Você pode reproduzir, sem nenhuma alteração, o trecho do texto sobre a crise na Grécia que começa em "Os termos: haveria" e termina em "onde será possível?"?

Texto fornecido:

----

FOLHA DE SP - 31/01/12
Se a temperatura da crise baixou um pouco, o deboche, porém, continua a aumentar.
No fim de semana, o jornal britânico "Financial Times" descobriu um termo de rendição incondicional da Grécia. Ou melhor, as novas exigências que Alemanha e cia. queriam impor aos gregos em troca de empréstimos adicionais.
Os termos: haveria um comissário europeu para controlar o Orçamento do governo da Grécia (o protetorado informal não basta); a lei grega deveria estipular que os credores do governo terão prioridade sobre outras despesas.
Faltou dizer apenas que navios de guerra tomariam o Pireu (o porto perto de Atenas) e controlariam as rendas da alfândega, como era costume dos imperialismos do século 19 e começo do 20.
O vazamento constrangedor ocorreu na antevéspera da cúpula europeia de ontem, que discutia, claro, crise, a lei europeia para punir países deficitários, a criação do "mini-FMI" europeu (o novo fundo para socorrer governos) e "crescimento com empregos" (rir, rir, rir).
Crescimento com arrocho? Quando e onde será possível?
Mesmo que a eurolândia volte a crescer uns 1,5% no ano que vem, a renda (PIB) per capita da região ainda estará ABAIXO da registrada em 2007. A situação da média dos salários é ainda pior.

----

Dados exibidos:
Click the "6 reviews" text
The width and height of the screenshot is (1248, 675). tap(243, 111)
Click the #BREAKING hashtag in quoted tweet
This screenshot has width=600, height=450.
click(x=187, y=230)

----

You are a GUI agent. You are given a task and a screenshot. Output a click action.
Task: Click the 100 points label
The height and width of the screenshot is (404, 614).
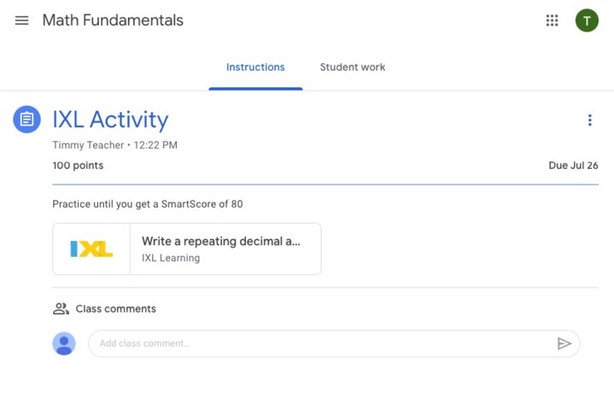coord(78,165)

----

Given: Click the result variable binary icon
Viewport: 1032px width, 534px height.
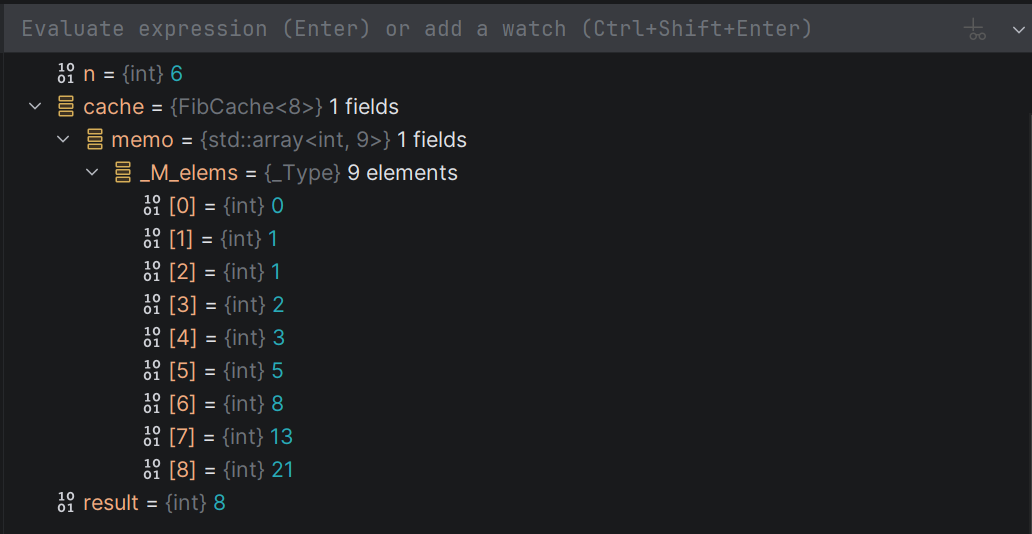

----

Área de resposta:
Os termos: haveria um comissário europeu para controlar o Orçamento do governo da Grécia (o protetorado informal não basta); a lei grega deveria estipular que os credores do governo terão prioridade sobre outras despesas.
Faltou dizer apenas que navios de guerra tomariam o Pireu (o porto perto de Atenas) e controlariam as rendas da alfândega, como era costume dos imperialismos do século 19 e começo do 20.
O vazamento constrangedor ocorreu na antevéspera da cúpula europeia de ontem, que discutia, claro, crise, a lei europeia para punir países deficitários, a criação do "mini-FMI" europeu (o novo fundo para socorrer governos) e "crescimento com empregos" (rir, rir, rir).
Crescimento com arrocho? Quando e onde será possível?